Bayesian Zero-Inflated Poisson Model

Posted on July 05 2017 in Bayesian Statistics

Wikipedia defines

The zero-inflated Poisson model concerns a random event containing excess zero-count data in unit time. For instance, the number of insurance claims within a population for a certain type of risk would be zero-inflated by those people who have not taken out insurance against the risk and thus are unable to claim.

Specifically, the model can be broken down into two components that correspond to two different zero generating processes.
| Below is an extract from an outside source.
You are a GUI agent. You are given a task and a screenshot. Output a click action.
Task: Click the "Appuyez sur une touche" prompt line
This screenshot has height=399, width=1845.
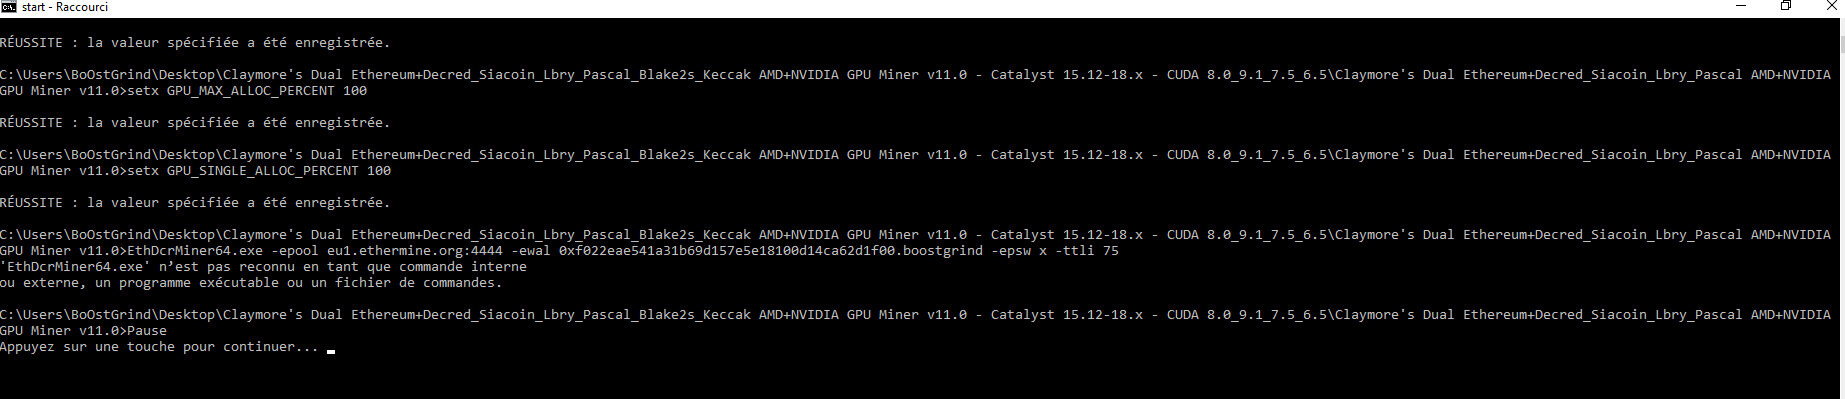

The first is under a binary distribution that generates structural zeroes, and the second process is subject to a Poisson distribution that generates counts, some of which may be zero.

The two model components are aggregated as follows:

Suppose \(Y_1, ..., Y_n | \theta, \lambda \sim P(Y = y | \theta, \lambda)\) (iid) where

\begin{equation} P(Y = y | \theta, \lambda) = \theta I(y = 0) + (1 - \theta)\dfrac{e^{-\lambda} \lambda^y}{y!} \end{equation}

where \(y = 0, 1, 2, ...\), \(\theta \in [0,1]\), and \(\lambda > 0\). Typically, \(\theta\) and \(\lambda\) are assumed to be unknown constants, meaning their values are fixed; however, Bayesians assign a prior distribution to an unknown variable which makes possible making inference on it using Bayes rule.

Suppose the priors are specified as \(\theta \sim Beta(a,b)\) and \(\lambda \sim Gamma(c,d)\) where \(a, b, c, d\) are fixed hyperparameters.

obs <- scan("ZIP.txt")
hist(obs, main = "Histogram of 1000 observations", xlab = "Observations")

poisplot

The synthetic dataset contains 1000 observations from the model specified. Generate samples from the posterior distribution of interest \(f(\theta, \lambda | y_1, ..., y_n)\) with Markov chain Monte Carlo (MCMC) simulation. I'm going to use three chains with overdispersed initial values (with respect to the true marginal posterior distributions) for \(\theta\) and \(\lambda\) in each chain.

set.seed(28473)

# function to convert theta to psi
# theta between 0 and 1
# psi is real-valued
conv_theta <- function(theta) {
  return(log(theta/(1-theta)))
}

# function to convert psi to theta
conv_psi <- function(psi) {
  return(exp(psi)/(1+exp(psi)))
}

# function to calculate h(theta)
log_theta_h <- function(theta, lambda) {
  return(nA*log((theta+(1-theta)*exp(-lambda))) + (a-1)*log(theta) + (nB+b-1)*log(1-theta))
}

# function to calculate h(lambda)
log_lambda_h <- function(lambda, theta) {
  return(nA*log((theta+(1-theta)*exp(-lambda))) - nB*lambda - d*lambda + (syB+c-1)*log(lambda))
}

# set hyperparameters to make priors uninformative
a <- b <- 1
c <- d <- 0.01

# set data values
nA <- sum(obs == 0)
nB <- sum(obs > 0)
syB <- sum(obs[obs > 0])

# set mcmc parameters
mcmc_samples <- 20000
chains <- 3
metrop_var <- 0.3
accept_theta <- accept_lambda <- rep(1, times = chains)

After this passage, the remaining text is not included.